Speaker: Fei Chiang, Dept. of Computing and Software, McMaster University
Title: Towards Privacy-Preserving Data Cleaning
Data quality has become a pervasive challenge for organizations as they wrangle with large, heterogeneous datasets to extract value. Given the proliferation of sensitive and confidential information, it is crucial to consider data privacy concerns during the data cleaning process. For example, in medical database applications, varying levels of privacy are enforced across the attribute values. Attributes such as a patient's country or city of residence are less sensitive than the patient's prescribed medication. Traditional data cleaning techniques assume the data is openly accessible, without considering the differing levels of information sensitivity. Although recent work has proposed user defined data cleaning operations over privatized relations, these techniques consider privacy requirements and data cleaning as independent steps by de-coupling these two tasks.
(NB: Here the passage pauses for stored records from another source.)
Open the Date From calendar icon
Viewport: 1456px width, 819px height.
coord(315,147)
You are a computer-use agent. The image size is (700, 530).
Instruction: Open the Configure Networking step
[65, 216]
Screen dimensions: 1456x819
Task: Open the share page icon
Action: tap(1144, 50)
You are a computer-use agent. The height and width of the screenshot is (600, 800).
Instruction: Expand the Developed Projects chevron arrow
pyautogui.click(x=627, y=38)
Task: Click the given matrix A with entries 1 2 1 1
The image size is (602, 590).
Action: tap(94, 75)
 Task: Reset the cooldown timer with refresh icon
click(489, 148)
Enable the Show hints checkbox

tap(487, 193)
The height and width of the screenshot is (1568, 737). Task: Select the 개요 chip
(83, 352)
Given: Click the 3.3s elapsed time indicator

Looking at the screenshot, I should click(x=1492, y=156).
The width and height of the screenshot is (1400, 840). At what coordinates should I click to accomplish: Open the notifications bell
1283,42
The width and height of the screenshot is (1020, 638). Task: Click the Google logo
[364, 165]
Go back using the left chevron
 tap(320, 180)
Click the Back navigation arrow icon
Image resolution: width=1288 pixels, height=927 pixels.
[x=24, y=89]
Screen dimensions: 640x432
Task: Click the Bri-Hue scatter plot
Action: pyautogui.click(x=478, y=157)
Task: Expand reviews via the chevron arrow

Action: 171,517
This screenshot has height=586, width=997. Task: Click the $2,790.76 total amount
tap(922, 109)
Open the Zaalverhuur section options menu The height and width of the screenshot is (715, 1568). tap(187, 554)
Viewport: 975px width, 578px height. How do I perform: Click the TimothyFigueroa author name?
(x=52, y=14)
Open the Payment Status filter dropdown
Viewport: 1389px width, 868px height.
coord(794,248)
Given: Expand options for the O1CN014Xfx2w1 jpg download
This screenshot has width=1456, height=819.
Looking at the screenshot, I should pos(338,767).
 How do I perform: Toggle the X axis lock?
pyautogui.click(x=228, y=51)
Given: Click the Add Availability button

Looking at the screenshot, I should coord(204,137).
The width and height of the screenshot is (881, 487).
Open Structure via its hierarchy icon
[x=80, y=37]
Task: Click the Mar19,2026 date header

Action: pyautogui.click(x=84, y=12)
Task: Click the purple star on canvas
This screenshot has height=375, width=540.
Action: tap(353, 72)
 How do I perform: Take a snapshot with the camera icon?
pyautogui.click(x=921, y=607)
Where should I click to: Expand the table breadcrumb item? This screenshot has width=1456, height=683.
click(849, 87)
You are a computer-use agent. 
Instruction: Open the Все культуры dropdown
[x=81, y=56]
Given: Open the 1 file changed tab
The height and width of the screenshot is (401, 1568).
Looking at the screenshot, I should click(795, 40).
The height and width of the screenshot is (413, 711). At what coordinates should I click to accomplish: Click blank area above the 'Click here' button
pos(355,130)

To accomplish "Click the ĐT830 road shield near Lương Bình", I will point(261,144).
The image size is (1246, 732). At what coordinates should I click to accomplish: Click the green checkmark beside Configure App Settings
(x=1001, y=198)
In this project, we take the first steps towards a data cleaning framework that integrates privacy as part of the data cleaning process. I will present a constraint based data cleaning framework based on k-anonymity that allows for two parties, a target data source T, and a master data source M, to exchange information without violating k-anonymity. The goal is to maximize the data utility (and consistency) in T while minimizing the information disclosure from M. This is ongoing work, and feedback is welcomed.
Fei Chiang is an Assistant professor in the Department of Computing and Software at McMaster University, and served as the Associate Director of the MacData Institute until 2016. She received her M. Math from the University of Waterloo, and B.Sc and PhD degrees from the University of Toronto, all in Computer Science. She leads the Data Science Research Group, which is focused on developing tools to facilitate data cleaning, improved data quality and fostering knowledge discovery. She has worked at IBM Global Services, in the Autonomic Computing Group at the IBM Toronto Lab, and in the Data Management, Exploration and Mining Group at Microsoft Research. She holds two filed and two published patents for her work in self-managing database systems. She is a Faculty Fellow with the IBM Centre for Advanced Studies.